The following pseudo-code will normalized the feature values into the range 0-1.

for i = 1 to number_of_features
     min =  999999 {initialize to a large positive number}
     max = -999999 {initialize to a large negative number}
     for j = 1 to number_of_samples {find min and max}
          if feature_value (i,j) < min then min = feature_value (i,j)
          if feature_value (i,j) > max then max = feature_value (i,j)
     end
     for j = 1 to number_of_samples {normalize}
          feature_value (i,j) = (feature_value (i,j) - min) / (max - min)
     end
end

Examples of Feature Data Files

Mouse movement biometric data example

Mouse movement biometric data example created September 2007
4
MaryJones/F/26, left-handed, Dell mouse, fixed 10-button sequence/used right hand, 2, 0.13668, 0.53375
MaryJones/F/26, left-handed, Dell mouse, fixed 10-button sequence/used right hand, 2, 0.14378, 0.56275
JohnSmith/M/27, right-handed, optical mouse, random 10-button sequence/used right hand, 2, 0.53628, 0.43865
JohnSmith/M/27, right-handed, optical mouse, random 10-button sequence/used right hand, 2, 0.43628, 0.53865

Stylometry biometric data example

Stylometry biometric data example created September 2007
6
MaryJones/F/26, bachelors degree, Dell laptop, structured email task, 2, 0.13668, 0.53375
MaryJones/F/26, bachelors degree, Dell laptop, structured email task, 2, 0.14378, 0.56275
JohnSmith/M/27, masters degree, Compaq handheld, free email task, 2, 0.53628, 0.43865
JohnSmith/M/27, masters degree, Compaq handheld, free email task, 2, 0.43628, 0.53865
ChrisHill/F/02-04-1983, PhD degree, Dell desktop, free email task, 2, 0.39734, 0.92862
ChrisHill/F/02-04-1983, PhD degree, Dell desktop, free email task, 2, 0.49924, 0.98861

Keystroke biometric data example

Keystroke biometric data example created September 2007
8
MaryJones/F/08-01-1981, left-handed, Dell laptop, copy task, 2, 0.13668, 0.53375
MaryJones/F/08-01-1981, left-handed, Dell laptop, copy task, 2, 0.14378, 0.56275
JohnSmith/M/06-01-1980, right-handed, Dell laptop, email task, 2, 0.53628, 0.43865
JohnSmith/M/06-01-1980, right-handed, Dell laptop, email task, 2, 0.43628, 0.53865
JohnSmith/M/04-21-1982, left-handed, Dell desktop, copy task, 2, 0.88321, 0.43464
JohnSmith/M/04-21-1982, left-handed, Dell desktop, copy task, 2, 0.78721, 0.33262
ChrisHill/F/02-04-1983, right-handed, Dell desktop, email task, 2, 0.39734, 0.92862
ChrisHill/F/02-04-1983, right-handed, Dell desktop, email task, 2, 0.49924, 0.98861

Notes on the Feature Data Files

1) A "?" is used to indicate a data item that is unknown, unavailable, or not relevant.
2) The mouse movement example also has two classes: Mary Jones and John Smith.
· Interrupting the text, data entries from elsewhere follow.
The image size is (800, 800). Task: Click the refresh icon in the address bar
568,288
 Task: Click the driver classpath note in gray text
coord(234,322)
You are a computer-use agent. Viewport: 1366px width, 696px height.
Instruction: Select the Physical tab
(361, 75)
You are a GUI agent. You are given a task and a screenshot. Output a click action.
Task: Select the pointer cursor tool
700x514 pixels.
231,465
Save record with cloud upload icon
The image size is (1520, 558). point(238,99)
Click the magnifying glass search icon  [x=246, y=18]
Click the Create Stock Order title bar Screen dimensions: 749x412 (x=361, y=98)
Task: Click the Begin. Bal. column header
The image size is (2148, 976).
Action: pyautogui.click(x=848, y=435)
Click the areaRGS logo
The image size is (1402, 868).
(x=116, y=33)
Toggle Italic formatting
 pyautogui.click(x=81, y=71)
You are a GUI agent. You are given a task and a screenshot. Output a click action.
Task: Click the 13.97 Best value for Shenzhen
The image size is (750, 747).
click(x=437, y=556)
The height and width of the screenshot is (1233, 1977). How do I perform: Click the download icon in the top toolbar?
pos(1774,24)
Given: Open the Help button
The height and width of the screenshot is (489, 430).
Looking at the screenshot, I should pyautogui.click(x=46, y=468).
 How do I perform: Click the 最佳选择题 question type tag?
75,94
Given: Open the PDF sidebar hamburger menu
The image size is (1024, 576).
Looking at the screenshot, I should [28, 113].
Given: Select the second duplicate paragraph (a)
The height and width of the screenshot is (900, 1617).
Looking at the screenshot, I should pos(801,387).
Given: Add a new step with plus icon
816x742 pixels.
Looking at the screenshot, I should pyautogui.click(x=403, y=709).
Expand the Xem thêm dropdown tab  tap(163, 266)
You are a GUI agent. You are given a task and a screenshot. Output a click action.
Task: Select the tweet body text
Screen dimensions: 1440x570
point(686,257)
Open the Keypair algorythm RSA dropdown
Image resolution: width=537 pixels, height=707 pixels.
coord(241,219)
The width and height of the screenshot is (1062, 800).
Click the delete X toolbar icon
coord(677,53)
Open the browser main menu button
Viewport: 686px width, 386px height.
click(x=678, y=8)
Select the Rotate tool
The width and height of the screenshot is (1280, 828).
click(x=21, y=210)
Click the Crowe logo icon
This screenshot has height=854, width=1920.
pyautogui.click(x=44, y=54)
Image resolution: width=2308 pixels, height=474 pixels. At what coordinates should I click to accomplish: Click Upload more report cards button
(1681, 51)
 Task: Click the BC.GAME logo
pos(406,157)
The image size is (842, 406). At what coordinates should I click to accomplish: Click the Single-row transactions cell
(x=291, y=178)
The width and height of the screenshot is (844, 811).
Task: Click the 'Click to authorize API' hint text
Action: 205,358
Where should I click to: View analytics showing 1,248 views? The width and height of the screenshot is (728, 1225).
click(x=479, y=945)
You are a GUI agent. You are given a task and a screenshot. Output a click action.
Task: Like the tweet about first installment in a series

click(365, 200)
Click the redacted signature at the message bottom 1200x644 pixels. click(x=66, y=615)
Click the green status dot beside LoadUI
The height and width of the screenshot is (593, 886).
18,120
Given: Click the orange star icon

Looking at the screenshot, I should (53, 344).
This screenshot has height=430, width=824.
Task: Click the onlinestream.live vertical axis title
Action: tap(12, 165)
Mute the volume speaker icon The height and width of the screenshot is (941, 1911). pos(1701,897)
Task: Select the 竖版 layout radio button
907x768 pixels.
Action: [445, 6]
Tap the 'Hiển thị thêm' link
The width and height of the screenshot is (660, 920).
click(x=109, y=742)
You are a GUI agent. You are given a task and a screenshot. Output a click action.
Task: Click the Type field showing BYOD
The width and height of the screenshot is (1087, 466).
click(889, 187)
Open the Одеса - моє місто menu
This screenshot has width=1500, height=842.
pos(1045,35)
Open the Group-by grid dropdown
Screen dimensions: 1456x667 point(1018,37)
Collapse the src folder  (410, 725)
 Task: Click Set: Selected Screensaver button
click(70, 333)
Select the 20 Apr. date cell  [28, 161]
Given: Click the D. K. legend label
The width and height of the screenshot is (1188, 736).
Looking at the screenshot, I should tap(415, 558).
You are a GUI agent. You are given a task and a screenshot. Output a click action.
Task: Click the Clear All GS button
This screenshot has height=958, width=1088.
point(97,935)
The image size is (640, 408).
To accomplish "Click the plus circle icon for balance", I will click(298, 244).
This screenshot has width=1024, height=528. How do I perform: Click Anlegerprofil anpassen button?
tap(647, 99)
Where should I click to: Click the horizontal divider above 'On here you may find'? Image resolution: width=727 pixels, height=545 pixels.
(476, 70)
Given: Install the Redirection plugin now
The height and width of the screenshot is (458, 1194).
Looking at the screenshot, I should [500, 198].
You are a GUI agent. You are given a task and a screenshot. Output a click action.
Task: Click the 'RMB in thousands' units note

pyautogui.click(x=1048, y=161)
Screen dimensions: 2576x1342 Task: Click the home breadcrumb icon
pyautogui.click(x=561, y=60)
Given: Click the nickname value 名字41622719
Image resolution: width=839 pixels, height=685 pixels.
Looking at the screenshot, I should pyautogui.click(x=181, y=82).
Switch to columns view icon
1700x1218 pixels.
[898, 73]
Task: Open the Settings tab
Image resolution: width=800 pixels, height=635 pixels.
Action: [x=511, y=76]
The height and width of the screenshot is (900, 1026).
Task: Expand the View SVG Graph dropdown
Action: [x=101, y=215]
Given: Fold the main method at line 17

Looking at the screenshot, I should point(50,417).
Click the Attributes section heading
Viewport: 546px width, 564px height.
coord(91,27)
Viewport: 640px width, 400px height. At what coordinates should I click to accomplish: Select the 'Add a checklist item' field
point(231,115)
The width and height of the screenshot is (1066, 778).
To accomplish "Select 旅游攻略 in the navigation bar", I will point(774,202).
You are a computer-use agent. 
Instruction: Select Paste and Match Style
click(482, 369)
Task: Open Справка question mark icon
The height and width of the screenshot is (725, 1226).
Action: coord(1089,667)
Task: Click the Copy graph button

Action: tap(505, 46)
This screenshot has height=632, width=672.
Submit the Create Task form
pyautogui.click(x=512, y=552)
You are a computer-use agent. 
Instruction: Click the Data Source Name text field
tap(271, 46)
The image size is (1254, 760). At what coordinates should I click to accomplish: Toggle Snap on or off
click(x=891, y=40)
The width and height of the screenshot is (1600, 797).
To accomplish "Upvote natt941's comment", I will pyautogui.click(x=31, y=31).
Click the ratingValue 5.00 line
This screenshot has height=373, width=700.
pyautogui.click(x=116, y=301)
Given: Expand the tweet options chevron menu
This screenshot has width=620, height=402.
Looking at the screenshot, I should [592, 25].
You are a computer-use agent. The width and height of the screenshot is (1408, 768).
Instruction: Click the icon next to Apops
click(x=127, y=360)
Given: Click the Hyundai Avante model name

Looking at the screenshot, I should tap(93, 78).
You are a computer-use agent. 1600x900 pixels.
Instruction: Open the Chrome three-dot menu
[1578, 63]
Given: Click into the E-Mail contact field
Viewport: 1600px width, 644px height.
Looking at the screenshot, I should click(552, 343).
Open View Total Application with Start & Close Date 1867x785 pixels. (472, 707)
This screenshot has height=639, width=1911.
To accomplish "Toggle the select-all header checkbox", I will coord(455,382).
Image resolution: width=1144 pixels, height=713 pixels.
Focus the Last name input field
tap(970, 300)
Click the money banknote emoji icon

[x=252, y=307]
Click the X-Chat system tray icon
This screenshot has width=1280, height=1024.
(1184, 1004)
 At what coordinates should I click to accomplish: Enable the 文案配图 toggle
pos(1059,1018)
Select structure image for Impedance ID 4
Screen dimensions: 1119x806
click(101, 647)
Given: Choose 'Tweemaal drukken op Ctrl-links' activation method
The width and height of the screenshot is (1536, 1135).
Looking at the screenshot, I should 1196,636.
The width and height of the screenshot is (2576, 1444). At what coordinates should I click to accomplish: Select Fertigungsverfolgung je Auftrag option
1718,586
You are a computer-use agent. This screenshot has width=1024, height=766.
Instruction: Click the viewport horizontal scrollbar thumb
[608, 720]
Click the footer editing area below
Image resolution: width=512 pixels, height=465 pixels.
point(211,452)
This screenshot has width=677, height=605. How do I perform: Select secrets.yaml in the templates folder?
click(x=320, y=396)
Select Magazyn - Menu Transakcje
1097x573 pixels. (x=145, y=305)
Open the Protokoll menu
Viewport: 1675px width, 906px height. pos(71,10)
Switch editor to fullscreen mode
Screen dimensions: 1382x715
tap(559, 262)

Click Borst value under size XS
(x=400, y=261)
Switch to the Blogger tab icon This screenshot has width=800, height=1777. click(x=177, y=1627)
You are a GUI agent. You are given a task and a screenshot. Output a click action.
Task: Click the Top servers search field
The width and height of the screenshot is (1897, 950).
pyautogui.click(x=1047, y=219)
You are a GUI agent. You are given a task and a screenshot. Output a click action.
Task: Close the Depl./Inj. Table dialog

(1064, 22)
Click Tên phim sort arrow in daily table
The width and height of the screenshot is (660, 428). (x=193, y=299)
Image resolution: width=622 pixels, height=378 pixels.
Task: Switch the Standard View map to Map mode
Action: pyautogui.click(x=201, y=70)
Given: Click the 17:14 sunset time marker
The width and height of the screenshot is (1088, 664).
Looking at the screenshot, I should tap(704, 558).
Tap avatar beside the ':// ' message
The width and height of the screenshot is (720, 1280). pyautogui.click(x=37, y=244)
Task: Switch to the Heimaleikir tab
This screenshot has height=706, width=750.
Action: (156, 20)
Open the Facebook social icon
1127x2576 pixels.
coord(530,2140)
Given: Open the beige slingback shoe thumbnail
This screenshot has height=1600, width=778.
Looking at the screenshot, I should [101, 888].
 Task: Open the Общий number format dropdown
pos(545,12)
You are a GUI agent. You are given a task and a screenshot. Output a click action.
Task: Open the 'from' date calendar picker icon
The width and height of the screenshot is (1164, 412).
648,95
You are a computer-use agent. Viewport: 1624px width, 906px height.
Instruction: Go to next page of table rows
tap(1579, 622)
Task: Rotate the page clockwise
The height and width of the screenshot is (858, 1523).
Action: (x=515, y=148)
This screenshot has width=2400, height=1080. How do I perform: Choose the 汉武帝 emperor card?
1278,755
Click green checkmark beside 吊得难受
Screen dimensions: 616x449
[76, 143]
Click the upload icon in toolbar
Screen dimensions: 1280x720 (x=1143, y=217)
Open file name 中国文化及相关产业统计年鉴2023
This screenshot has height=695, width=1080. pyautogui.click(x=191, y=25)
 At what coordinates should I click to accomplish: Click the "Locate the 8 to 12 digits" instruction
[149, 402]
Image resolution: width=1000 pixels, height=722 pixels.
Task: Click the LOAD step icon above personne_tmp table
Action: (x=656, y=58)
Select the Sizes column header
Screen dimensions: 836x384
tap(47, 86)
The stylometry example has three classes: Mary Jones, John Smith, and Chris Hill. The keystroke example has four classes: Mary Jones, John Smith born 1980, John Smith born 1982, and Chris Hill. This information is implicit in the data but not explicitly specified.
3) Although the biometric feature measurements have been represented with five decimal places as shown above for simplicity, eight or ten decimal places is recommended for the actual project data.